What were your motives? You were banking on having extra room during the flight by assuming a single traveler will choose either an aisle or a window before selecting a center seat. You were participating in game theory.¹ Whether you are buying a car, selling your home, playing poker — the principles of game theory are at work. Whether two countries are negotiating a trade agreement, settling a border dispute or in the midst of an arms race — game theory strategies come into play.
The famous prisoners’ dilemma problem was first proposed by Albert Tucker in 1950. Two people are arrested, and placed in separate rooms for questioning.
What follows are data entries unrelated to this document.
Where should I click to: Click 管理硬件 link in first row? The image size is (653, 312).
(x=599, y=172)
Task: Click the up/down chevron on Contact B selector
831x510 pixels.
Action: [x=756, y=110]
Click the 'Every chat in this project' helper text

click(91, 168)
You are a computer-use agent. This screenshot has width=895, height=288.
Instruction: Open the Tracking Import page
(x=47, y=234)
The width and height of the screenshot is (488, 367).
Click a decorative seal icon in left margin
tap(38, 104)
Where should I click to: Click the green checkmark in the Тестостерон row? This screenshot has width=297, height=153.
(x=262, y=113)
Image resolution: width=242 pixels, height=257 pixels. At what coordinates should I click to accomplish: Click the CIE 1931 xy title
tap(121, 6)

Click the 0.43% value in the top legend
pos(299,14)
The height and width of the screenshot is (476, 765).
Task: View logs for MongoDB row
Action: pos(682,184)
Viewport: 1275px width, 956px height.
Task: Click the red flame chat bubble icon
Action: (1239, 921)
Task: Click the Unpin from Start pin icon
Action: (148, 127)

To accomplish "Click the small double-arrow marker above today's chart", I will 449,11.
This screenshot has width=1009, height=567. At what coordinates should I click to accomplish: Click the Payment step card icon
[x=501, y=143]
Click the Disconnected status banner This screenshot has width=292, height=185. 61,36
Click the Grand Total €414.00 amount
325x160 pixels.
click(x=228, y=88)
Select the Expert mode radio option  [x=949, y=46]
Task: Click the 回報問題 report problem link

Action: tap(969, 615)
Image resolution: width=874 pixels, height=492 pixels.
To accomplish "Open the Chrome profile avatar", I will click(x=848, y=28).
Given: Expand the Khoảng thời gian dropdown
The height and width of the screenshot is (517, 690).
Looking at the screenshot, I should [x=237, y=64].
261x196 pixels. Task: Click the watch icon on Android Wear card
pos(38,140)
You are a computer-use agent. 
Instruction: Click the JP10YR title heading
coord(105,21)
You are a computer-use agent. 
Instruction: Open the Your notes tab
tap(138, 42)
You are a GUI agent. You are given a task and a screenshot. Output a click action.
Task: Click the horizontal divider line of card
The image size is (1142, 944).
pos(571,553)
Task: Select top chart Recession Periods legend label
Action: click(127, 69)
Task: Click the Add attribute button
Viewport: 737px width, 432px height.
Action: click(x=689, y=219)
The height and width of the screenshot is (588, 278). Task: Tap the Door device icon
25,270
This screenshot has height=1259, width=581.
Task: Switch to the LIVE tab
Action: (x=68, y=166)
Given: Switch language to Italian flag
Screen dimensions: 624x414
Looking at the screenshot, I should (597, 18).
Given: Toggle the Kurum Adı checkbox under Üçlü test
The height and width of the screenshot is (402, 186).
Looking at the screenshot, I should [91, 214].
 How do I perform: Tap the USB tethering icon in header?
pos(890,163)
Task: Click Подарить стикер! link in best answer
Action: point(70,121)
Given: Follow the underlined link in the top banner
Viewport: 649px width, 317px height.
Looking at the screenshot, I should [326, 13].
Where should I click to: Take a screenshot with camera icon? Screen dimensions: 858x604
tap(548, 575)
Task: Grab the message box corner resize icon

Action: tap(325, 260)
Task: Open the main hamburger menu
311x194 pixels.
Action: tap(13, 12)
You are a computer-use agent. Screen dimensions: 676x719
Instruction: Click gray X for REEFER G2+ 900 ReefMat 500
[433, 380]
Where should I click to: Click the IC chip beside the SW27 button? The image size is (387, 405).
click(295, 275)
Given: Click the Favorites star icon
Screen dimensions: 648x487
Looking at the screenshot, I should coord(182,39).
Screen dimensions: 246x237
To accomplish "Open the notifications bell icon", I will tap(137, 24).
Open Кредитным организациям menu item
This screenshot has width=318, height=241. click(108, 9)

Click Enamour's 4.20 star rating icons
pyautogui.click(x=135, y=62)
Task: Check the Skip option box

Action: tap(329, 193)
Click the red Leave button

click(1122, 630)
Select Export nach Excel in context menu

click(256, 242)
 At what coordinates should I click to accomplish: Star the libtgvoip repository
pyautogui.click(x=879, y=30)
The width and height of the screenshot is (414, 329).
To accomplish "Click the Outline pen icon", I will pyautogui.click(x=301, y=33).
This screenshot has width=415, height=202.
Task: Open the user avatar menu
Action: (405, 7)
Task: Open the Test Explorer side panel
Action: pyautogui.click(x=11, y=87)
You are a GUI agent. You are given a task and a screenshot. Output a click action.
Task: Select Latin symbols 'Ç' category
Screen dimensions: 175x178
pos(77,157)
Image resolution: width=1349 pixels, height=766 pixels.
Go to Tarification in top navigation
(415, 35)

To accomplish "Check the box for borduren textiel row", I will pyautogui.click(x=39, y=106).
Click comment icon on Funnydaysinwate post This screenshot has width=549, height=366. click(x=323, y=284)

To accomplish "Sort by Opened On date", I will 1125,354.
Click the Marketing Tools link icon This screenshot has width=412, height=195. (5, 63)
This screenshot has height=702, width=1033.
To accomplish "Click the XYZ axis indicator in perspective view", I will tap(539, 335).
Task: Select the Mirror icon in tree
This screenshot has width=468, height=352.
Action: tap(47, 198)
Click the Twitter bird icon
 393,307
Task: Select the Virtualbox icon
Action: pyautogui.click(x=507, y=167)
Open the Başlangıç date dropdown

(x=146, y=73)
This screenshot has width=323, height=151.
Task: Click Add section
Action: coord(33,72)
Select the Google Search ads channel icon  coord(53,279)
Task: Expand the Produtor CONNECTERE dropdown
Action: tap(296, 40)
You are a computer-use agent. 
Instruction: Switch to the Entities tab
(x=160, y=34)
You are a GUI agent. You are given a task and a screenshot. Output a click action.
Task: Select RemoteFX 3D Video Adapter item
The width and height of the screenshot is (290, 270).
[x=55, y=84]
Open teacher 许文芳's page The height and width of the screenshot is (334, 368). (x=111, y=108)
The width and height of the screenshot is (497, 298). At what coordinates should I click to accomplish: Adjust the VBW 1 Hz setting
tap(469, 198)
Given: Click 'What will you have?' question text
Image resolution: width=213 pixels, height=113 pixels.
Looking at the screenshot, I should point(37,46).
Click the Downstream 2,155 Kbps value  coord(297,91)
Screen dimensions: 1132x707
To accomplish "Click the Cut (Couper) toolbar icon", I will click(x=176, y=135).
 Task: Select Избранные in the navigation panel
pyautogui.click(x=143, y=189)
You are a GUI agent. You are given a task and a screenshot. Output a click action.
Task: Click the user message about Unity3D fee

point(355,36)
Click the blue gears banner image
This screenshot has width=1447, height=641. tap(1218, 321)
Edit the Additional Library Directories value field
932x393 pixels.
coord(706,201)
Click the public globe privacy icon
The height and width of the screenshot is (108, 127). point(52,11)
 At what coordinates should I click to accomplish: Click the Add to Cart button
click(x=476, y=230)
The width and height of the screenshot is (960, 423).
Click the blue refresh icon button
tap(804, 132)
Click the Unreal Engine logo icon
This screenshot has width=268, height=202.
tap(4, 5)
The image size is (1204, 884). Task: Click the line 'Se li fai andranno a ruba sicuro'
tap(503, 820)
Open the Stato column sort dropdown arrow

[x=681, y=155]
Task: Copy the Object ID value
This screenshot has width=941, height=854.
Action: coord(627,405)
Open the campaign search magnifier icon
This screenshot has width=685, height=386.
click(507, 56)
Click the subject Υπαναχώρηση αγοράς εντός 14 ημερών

Each is immediately confronted with the following options:
(a) If you and your partner remain silent, there’s enough evidence to give you each 2 years in prison.
(b) If you confess and your partner doesn’t, you get off completely and your partner gets 4 years in prison.
(c) If you both confess, you both get 3 years in prison.
Can you take the chance and remain silent? That would mean either 4 or 2 years in prison. Should you confess — that gives either 3 years in prison or getting off completely. This situation is a one-time choice for each suspect to make. If you have no idea how your partner will act, your best option is to confess. But when you have an opportunity to “play” the “game” repeatedly, your actions influence your opponent’s actions.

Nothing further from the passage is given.